Kim Jong-un lidera a Coreia do Norte desde 2011, sucedendo ao pai, Kim Jong-il, que por sua vez herdara o poder do seu pai, Kim Il-sung. É, por isso, o terceiro líder supremo de uma casta de ditadores que tem votado o país ao ostracismo e ao subdesenvolvimento. Kim Jong-un surgiu na ribalta pelos piores motivos, em Dezembro de 2014, quando ordenou a execução com requintes de malvadez do seu tio, Chang Song-thaek, o número dois do regime, acusado de traição à pátria.

À data, um jornal chinês relatou que Chang e cinco assessores foram colocados no interior de uma jaula onde depois foram libertados 120 cães que não haviam comido durante cinco dias. Segundo essa descrição, os seis condenados foram "completamente devorados" pelos animais, tendo a execução sido supervisionada pelo próprio Kim Jong-un. Posteriormente surgiu a versão de que, afinal, Chang e os seus colaboradores tinham sido executados por um pelotão de fuzilamento.

O líder norte-coreano foi construindo a sua aura através do mistério e da dubiedade, visível, por exemplo, na narrativa à volta do funeral do pai. "Como actores inconscientes, com uma semelhança tortuosa a um filme de 'O Padrinho', os homens que carregaram o caixão de Kim mais velho, durante a meticulosa cerimónia fúnebre que decorreu na capital do país em Dezembro de 2011, desapareceram, morreram de causas desconhecidas ou foram eliminados deliberadamente.
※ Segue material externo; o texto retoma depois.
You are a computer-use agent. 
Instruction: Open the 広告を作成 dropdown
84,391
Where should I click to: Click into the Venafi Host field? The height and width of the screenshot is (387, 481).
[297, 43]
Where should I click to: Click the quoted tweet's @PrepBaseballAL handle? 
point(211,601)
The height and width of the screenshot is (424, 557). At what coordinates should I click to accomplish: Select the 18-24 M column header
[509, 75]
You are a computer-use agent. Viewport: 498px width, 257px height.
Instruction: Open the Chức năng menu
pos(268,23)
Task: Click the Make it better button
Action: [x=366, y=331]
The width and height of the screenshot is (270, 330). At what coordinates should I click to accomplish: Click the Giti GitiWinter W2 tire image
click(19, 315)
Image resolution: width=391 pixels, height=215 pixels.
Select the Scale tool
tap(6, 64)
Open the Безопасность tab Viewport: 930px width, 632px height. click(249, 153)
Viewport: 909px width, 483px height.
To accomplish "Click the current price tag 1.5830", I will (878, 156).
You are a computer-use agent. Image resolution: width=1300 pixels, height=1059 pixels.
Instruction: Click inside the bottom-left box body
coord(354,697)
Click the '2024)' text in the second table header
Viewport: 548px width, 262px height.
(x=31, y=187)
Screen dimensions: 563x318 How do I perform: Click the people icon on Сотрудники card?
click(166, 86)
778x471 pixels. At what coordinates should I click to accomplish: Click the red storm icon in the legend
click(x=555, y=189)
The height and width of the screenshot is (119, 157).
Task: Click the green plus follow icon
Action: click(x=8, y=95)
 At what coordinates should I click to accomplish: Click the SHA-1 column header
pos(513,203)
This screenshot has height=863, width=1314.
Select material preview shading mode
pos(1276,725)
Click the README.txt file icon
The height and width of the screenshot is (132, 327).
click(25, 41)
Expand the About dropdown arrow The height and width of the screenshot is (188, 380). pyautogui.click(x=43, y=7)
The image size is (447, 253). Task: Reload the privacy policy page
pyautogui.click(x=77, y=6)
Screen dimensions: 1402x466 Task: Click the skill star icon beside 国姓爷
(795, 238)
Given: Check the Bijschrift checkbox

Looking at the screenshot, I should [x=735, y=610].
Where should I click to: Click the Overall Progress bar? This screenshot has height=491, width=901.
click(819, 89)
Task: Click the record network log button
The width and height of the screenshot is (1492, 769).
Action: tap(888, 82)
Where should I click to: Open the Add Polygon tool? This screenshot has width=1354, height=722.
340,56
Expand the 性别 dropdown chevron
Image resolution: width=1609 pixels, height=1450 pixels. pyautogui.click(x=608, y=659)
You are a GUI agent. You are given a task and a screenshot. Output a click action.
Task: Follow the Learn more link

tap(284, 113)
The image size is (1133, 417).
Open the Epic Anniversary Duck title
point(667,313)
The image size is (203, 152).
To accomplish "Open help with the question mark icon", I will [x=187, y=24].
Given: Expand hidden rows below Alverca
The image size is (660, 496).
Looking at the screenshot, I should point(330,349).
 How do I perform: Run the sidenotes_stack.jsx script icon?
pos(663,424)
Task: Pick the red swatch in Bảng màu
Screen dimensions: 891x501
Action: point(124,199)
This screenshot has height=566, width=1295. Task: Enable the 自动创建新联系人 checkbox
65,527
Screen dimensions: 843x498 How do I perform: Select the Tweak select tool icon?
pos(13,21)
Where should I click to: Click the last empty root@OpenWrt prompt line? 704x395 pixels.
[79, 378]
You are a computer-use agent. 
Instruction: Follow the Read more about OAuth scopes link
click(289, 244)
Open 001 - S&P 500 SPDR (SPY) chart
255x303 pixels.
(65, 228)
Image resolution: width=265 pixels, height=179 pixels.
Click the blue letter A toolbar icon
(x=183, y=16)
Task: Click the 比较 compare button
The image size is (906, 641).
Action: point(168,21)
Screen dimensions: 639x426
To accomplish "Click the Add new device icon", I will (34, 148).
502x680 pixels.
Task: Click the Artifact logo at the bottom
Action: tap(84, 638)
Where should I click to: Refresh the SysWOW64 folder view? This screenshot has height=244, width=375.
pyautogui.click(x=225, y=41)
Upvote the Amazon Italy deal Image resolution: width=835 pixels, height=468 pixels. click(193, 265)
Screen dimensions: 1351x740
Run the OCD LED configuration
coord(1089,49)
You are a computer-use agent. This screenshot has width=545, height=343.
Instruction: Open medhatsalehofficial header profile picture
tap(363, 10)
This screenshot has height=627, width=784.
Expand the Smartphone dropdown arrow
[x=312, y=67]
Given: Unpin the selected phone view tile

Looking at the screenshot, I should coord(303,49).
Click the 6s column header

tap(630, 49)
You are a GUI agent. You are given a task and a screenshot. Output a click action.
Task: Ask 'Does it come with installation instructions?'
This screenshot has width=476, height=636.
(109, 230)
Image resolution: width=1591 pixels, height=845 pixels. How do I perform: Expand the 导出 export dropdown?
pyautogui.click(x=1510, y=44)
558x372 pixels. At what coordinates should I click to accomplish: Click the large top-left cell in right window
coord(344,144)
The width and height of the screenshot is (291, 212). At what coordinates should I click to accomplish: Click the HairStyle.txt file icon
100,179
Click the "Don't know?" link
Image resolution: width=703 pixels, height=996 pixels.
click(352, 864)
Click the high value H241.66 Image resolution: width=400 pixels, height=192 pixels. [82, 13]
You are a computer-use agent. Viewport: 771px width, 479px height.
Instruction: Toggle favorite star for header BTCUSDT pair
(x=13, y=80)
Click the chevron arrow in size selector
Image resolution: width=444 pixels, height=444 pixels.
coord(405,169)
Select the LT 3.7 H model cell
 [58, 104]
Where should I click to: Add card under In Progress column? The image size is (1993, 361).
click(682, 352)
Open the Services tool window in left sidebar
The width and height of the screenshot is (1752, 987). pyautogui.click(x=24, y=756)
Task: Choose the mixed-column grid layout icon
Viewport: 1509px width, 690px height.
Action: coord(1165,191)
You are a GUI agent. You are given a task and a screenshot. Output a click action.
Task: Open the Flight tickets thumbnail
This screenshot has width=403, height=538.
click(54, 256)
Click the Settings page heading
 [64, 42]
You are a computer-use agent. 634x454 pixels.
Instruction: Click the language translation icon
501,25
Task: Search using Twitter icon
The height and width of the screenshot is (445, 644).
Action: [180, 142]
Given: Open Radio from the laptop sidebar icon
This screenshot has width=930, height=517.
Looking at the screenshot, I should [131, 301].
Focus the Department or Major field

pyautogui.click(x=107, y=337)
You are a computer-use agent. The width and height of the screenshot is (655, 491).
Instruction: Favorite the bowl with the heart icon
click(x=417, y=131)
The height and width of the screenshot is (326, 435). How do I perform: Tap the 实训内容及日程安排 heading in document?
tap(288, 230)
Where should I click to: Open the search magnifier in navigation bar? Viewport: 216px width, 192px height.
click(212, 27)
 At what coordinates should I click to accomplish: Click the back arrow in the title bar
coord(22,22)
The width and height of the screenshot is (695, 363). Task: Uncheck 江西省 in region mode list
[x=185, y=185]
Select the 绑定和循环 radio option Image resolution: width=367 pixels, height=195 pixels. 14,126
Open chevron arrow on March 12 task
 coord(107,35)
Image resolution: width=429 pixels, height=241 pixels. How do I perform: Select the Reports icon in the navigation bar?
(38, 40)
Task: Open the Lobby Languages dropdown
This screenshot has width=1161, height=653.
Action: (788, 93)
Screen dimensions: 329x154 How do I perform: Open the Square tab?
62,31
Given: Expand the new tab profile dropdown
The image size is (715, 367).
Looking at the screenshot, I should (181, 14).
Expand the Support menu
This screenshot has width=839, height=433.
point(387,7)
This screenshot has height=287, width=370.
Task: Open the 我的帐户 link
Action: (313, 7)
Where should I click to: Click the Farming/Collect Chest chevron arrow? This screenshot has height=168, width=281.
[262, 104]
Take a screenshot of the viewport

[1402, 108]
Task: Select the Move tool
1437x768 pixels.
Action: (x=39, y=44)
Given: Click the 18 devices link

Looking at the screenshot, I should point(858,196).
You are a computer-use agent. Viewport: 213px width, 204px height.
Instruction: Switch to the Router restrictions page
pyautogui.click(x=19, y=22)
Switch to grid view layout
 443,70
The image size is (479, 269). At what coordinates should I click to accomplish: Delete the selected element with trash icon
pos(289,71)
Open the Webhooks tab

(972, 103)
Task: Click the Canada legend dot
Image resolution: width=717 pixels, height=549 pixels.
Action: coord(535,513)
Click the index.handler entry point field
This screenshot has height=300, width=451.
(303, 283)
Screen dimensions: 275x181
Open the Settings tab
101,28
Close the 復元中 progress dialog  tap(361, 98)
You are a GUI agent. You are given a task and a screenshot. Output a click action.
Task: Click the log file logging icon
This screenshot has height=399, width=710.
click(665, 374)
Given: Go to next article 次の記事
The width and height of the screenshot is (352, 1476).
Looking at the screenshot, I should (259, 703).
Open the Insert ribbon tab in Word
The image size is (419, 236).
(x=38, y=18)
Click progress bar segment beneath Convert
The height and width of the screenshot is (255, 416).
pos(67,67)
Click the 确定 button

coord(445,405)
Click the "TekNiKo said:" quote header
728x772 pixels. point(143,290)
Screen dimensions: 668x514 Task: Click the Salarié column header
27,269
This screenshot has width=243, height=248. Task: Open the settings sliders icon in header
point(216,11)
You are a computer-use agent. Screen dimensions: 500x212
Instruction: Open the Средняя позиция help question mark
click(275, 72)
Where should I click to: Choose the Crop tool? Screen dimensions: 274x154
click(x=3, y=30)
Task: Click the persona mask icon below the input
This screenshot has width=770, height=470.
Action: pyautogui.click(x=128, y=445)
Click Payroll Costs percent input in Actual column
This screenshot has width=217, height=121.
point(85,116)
Um por um, nos últimos cinco anos", descreveu o jornalista do The Observer, Simon Tisdall, em Maio de 2016.

A eliminação dos inimigos, aparentes ou reais, é uma forma de Kim enfatizar o absolutismo do seu poder. De acordo com os serviços secretos sul-coreanos, entre Janeiro e Abril de 2015, o ditador norte-coreano executou 15 elementos do Governo e quatro colaboradores por uma razão comum, a de terem opiniões diferentes da sua.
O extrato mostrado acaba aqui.